Horseweed. Horseweed (picture 17, picture 18), also called marestail, was once controlled well by glyphosate. However, glyphosate-resistant horseweed is now widespread in the Coastal Plain and is beginning to make an appearance in the Piedmont. Burndown combinations of glyphosate + 2,4-D + flumioxazin (Valor, others) or glyphosate + dicamba (Clarity, others) + flumioxazin have been our standard recommendations. The suggested rates of 2,4-D or Clarity are 2 pt/acre and ½ pt/acre, respectively. This rate of 2,4-D is higher than needed for other weeds but typically is more consistently effective than lower rates. Dicamba may be more effective than 2,4-D, especially with later applications when the weeds are beginning to shoot up. Glyphosate plus Sharpen is also an effective treatment for horseweed although the longer waiting period between application and planting for Sharpen is problematic for some growers.
Most horseweed emerges in the fall. Emergence declines or ceases in the winter but additional emergence can occur in April and May. For this reason, we suggest a residual herbicide (typically Valor) as part of the burndown to control later-emerging horseweed. Valor also gives some residual control of other weeds, Palmer amaranth in particular, going into the growing season.
Wild Radish. This species (picture 12) is often not adequately controlled by glyphosate alone, especially if it attains much size. 2,4-D is the preferred material to mix with glyphosate for radish control although glyphosate + dicamba should also be adequately effective.
Italian Ryegrass. Glyphosate has long been the preferred herbicide to burndown ryegrass (picture 2). However, we are beginning to see instances of glyphosate-resistant ryegrass, especially in the Piedmont. Where one expects resistance in ryegrass, the alternative approach is paraquat applied twice. One application of paraquat is usually not adequate whereas two applications, two or more weeks apart, typically work well. Diuron added with the first application may boost control.
Cover Crops. Glyphosate is the material of choice to kill wheat or rye cover crops. If clover or vetch is mixed with the wheat or rye, one needs to include dicamba or 2,4-D with the glyphosate. Vetch is adequately controlled by either 2,4-D or dicamba whereas dicamba is the better material on clover.

> PROVIDED DATA
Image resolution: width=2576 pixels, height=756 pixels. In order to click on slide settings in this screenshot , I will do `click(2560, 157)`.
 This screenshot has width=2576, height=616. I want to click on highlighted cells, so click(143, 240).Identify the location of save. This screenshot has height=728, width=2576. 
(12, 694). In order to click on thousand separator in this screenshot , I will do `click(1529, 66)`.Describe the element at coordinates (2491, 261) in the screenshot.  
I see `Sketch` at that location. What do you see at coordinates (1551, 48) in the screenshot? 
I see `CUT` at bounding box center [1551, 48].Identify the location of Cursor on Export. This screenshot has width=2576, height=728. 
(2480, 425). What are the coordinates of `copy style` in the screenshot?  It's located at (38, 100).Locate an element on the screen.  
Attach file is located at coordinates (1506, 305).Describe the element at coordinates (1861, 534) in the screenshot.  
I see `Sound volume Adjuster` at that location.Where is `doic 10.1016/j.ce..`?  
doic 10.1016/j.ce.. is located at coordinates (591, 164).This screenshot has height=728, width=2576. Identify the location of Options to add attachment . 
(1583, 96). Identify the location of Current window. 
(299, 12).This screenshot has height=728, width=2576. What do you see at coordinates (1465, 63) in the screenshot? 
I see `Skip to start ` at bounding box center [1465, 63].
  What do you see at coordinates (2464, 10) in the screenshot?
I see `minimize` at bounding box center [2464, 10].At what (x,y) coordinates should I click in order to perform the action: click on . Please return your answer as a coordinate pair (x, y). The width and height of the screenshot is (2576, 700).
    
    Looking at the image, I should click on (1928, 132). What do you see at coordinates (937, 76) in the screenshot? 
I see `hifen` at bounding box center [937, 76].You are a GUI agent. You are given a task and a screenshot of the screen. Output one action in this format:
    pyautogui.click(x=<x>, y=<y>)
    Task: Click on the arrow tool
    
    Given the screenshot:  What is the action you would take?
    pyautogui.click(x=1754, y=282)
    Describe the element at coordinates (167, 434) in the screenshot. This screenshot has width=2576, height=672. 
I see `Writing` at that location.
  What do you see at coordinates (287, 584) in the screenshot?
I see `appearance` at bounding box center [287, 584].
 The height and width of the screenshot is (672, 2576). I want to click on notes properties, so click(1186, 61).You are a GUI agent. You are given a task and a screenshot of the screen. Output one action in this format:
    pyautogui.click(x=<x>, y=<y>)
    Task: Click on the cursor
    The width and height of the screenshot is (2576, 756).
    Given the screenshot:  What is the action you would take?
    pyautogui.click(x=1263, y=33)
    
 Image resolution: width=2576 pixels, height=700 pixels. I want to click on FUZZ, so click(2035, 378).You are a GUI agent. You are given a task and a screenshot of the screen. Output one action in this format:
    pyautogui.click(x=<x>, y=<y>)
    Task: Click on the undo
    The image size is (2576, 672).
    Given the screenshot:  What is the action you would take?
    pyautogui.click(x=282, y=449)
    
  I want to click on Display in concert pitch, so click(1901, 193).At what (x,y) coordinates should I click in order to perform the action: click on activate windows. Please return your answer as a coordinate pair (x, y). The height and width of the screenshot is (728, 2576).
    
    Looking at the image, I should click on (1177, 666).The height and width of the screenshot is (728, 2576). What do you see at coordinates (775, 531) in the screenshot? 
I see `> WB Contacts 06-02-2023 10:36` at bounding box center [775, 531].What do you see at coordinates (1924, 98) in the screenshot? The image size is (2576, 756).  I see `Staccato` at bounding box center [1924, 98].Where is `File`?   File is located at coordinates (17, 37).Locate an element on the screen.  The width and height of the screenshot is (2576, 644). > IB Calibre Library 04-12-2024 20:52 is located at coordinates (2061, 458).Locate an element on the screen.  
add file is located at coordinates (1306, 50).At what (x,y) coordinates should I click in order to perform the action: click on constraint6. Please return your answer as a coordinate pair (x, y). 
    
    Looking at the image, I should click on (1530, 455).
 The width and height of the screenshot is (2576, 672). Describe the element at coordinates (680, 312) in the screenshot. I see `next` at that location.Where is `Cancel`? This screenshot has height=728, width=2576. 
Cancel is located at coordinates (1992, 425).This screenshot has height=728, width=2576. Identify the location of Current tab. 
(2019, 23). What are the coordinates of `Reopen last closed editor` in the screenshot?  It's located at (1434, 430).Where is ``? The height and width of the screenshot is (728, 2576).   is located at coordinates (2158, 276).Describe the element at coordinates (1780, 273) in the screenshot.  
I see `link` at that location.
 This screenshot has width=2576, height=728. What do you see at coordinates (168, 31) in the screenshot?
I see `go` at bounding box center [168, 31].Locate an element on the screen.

> LIST OF TASKS
A) Summarize the weed burndown text in three sentences.
B) According to the weed burndown text, how far apart should the two paraquat applications on ryegrass be made?
The rows have nothing to do with the weed burndown text.

> LIST OF ANSWERS
A) Glyphosate-resistant horseweed is now widespread in the Coastal Plain, so the standard burndown recommendation combines glyphosate with 2,4-D or dicamba plus flumioxazin (Valor), which also gives residual control of later-emerging weeds. Wild radish often needs 2,4-D or dicamba mixed with glyphosate. Where glyphosate-resistant Italian ryegrass is expected, paraquat applied twice is the alternative, and wheat or rye cover crops are killed with glyphosate, adding dicamba or 2,4-D if clover or vetch is present.

B) Two or more weeks apart.